• [Work instructions]
A - Answer these questions using the review of The Gigolos.
(i) Who directed the film?
(ii) With what kind of cameras was the film mostly shot?
(iii) What is Trevor chastised for during a date?
B - From the review of The Gigolos, reproduce the passage starting with "Eye For Film" and going on through "real connection to.".
— Start of Extract to read —
Eye For Film >> Movies >> The Gigolos (2006) Film Review
An intriguing début feature from director Richard Bracewell, The Gigolos is the story of a successful male escort and the assistant to whom he is teaching the tricks of the trade - an assistant who, during the course of the film, will become his rival. By turns sad and quirkily comic, it's as charming as its protagonists but, ultimately, just as difficult to form any real connection to.
Shot largely with handheld cameras, this is a film which at once creates a voyeuristic intimacy with its characters and puts the viewer at a distance. Its low-lit, verité approach makes it come across like a documentary, suggesting we are getting an insight into the lives of real people, and this is substantiated by numerous scenes detailing the minutiae of Sacha and Trevor's everyday routines. Watching them doing the housework and the accounts and then going out on dates makes it clear how much the latter are simply a part of that routine, no matter how enthused they may seem to the women whom they seek to entertain.
At one point, Trevor is chastised for glancing at his watch during a date - a professional faux pas - and this is the only indication we get of the passage of time during the film. The days drift by, emphasising the protagonists' lack of any real long-term plans or ambitions. Everything is centered on the day to day, and so we see petty disagreements get blown out of proportion. Still, there are no melodramatics here, just a quiet sense of things starting to unravel. The film relies heavily on its soundtrack for emotional impact, inviting us to pity these disconnected people, but it's unclear how much they really deserve this, having chosen their own course in life - a course about which they are notably coy, often hesitating as they begin to describe it and then referring to it simply as 'work'.
— End of Extract to read —
— Start of Supplied information —
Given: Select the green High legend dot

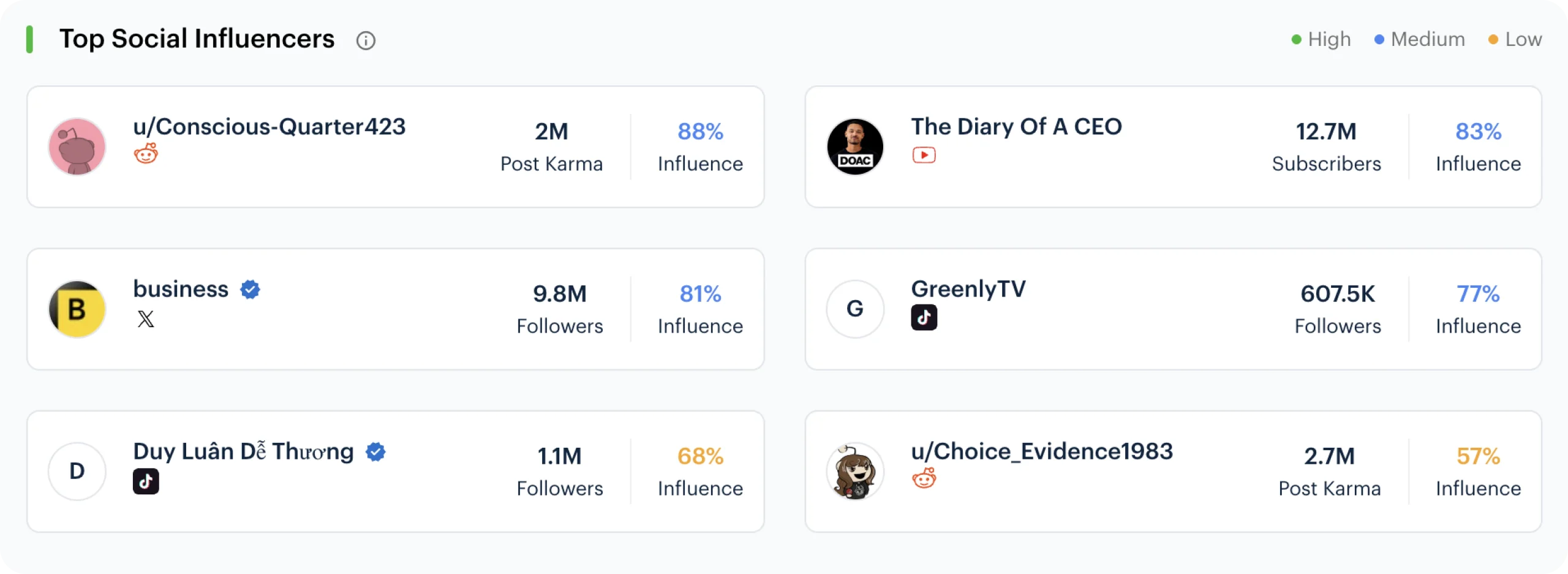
— End of Supplied information —
• [Written responses]
A -
(i) Richard Bracewell
(ii) Handheld cameras
(iii) Glancing at his watch

B -
Eye For Film >> Movies >> The Gigolos (2006) Film Review
An intriguing début feature from director Richard Bracewell, The Gigolos is the story of a successful male escort and the assistant to whom he is teaching the tricks of the trade - an assistant who, during the course of the film, will become his rival. By turns sad and quirkily comic, it's as charming as its protagonists but, ultimately, just as difficult to form any real connection to.